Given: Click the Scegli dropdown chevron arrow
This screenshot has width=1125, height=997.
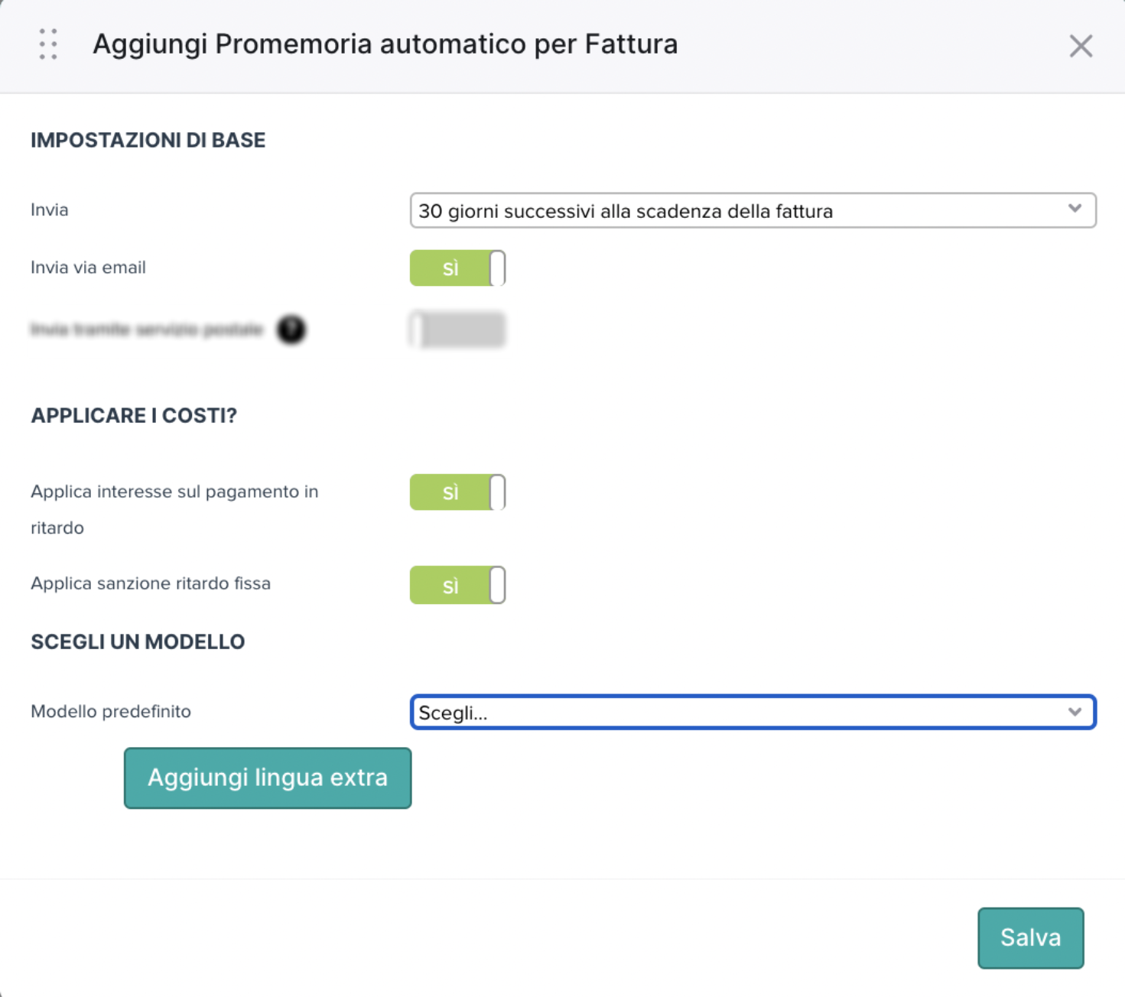Looking at the screenshot, I should tap(1075, 712).
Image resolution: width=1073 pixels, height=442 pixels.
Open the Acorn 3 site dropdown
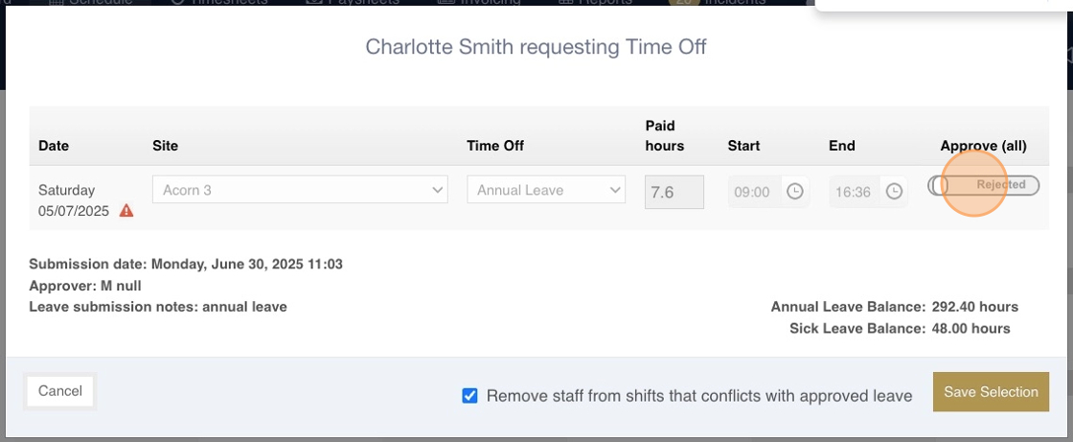coord(300,190)
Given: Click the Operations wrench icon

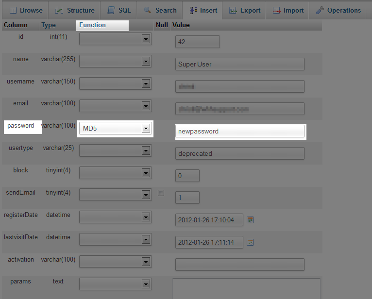Looking at the screenshot, I should point(320,10).
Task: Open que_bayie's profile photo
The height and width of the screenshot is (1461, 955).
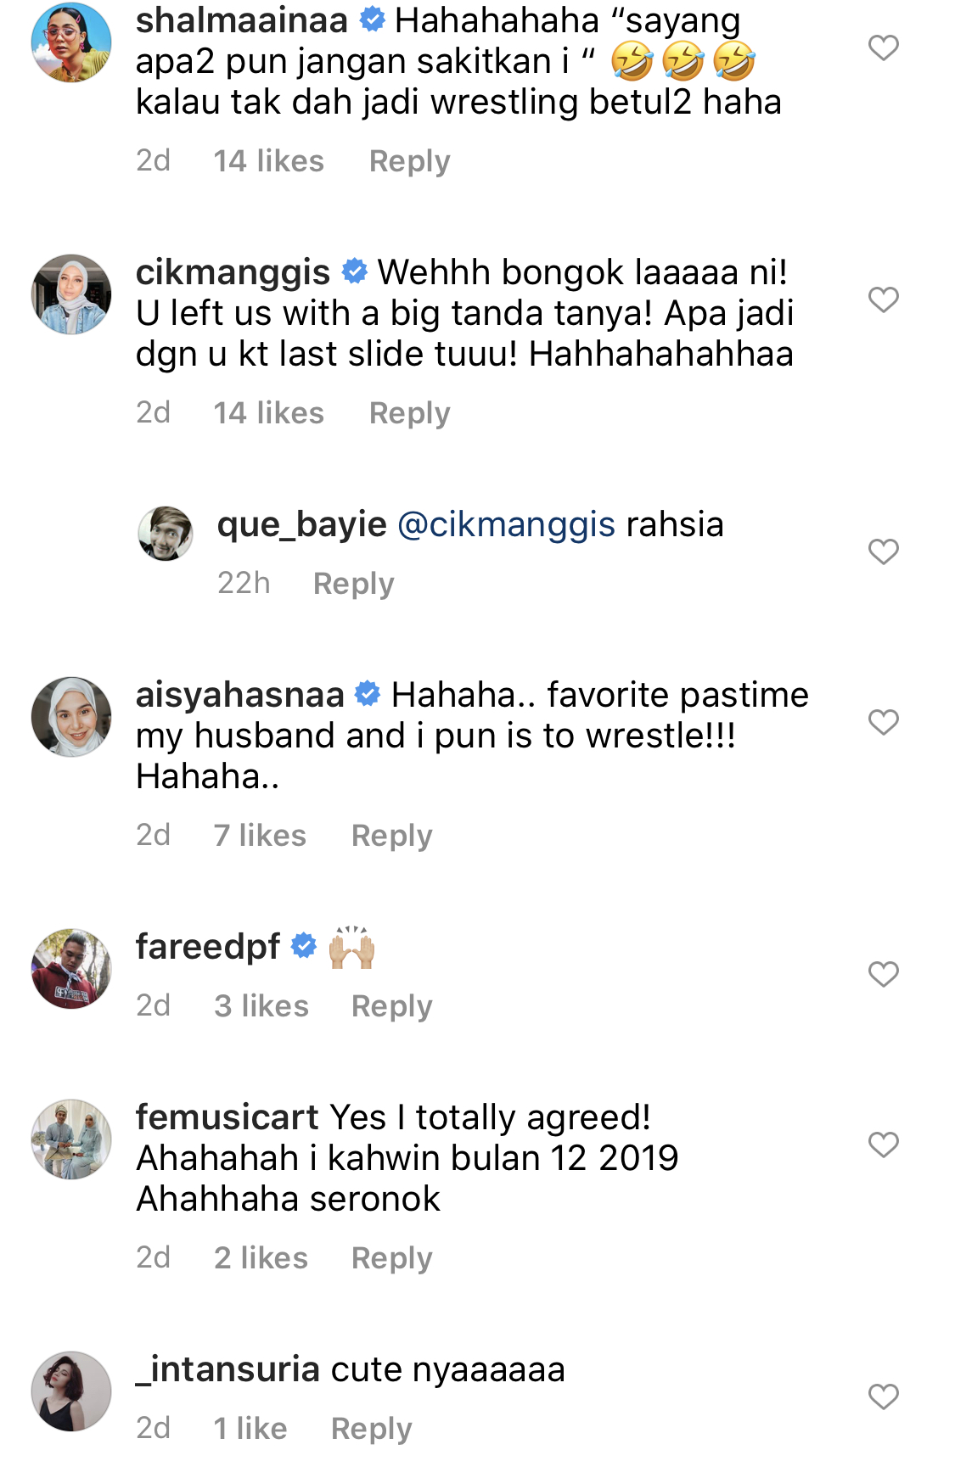Action: (x=166, y=534)
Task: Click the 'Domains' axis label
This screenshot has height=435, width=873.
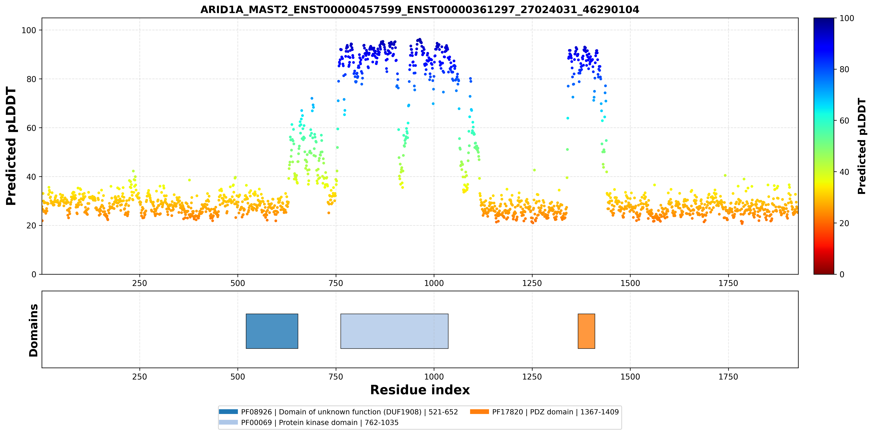Action: 34,330
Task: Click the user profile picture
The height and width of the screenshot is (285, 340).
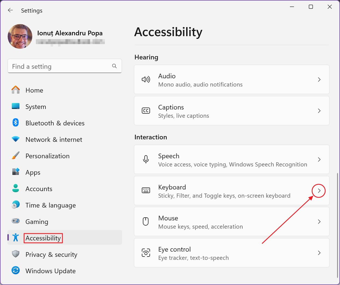Action: click(20, 36)
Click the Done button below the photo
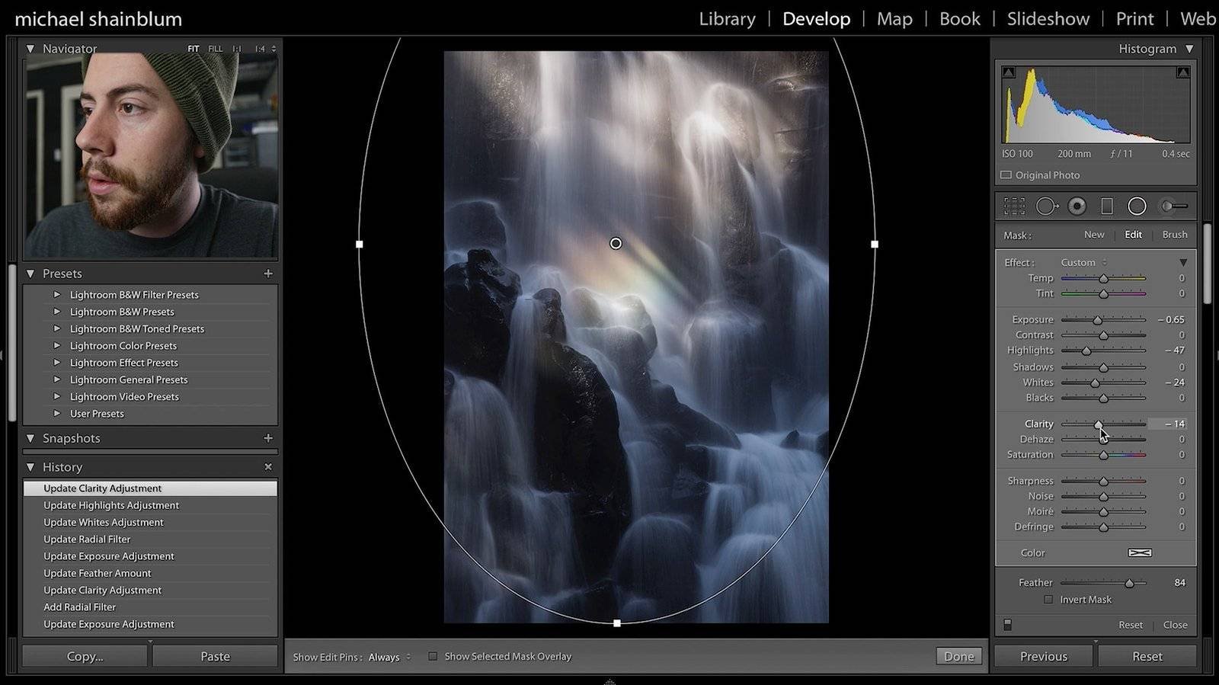Image resolution: width=1219 pixels, height=685 pixels. (x=958, y=656)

────────────────────────────────────────

▶ _EXERCISE_: Look through the listing, and copy each line in which the string "Task" turns up.

▶ _OUTPUT OF THE EXERCISE_:
Task: Open que_bayie's profile photo
Task: Click the 'Domains' axis label
Task: Click the user profile picture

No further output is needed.